Si bien por Kaos Clown pasaron varias personas, José con su espíritu resistente y su pasión latente fue el único que nunca aflojó. Hace un año que está fusionado con Florencia Verón (28), acróbata que a sus 17 años recorrió ciudades enteras en busca de su perfeccionamiento profesional: parada de manos, malabares, gimnasia artística, acordeón, música, entre otras disciplinas.
Kaos Clown realiza varios espectáculos al mes. Tienen la suerte de ser contratados para varios eventos y de ser convocados a festivales importantes de la ciudad.

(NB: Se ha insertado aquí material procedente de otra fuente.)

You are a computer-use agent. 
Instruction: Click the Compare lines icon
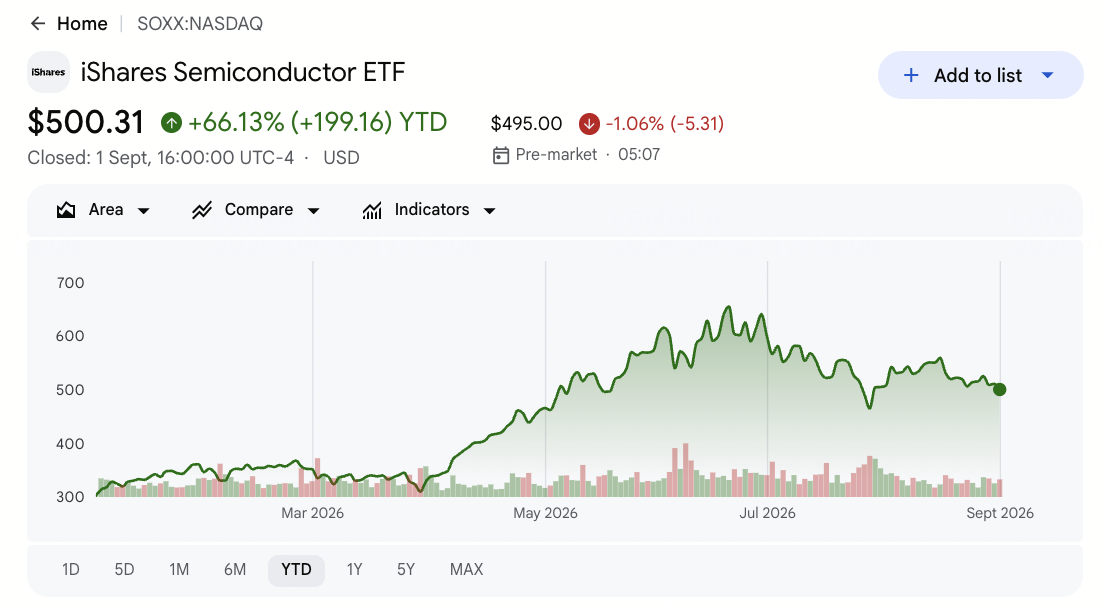tap(202, 210)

Aún así, Florencia y José aseguran que no hay nada como la calle. ¿Qué significa el arte callejero? A la hora de responder ambos formulan una definición que la sostienen como bandera: la calle es un lugar sagrado e inspirador. “Hay que respetar lo que uno hace y la manera es brindando un espectáculo con una atmósfera general. Pensar una vestimenta, un personaje que siente, piensa y tiene una forma de ser y de esa manera estás respetando a la gente que es la que te lo retribuye con el valor que le da a la gorra”, sostiene Florencia.
La gorra para José tiene un valor que hay que saber entender: “Trabajar a la gorra te da la libertad de que todos pueden ver y en cualquier lugar. Y aunque no siempre te va bien, muchos dejan una buena colaboración porque saben que vivimos de esto y no estamos mendigando”.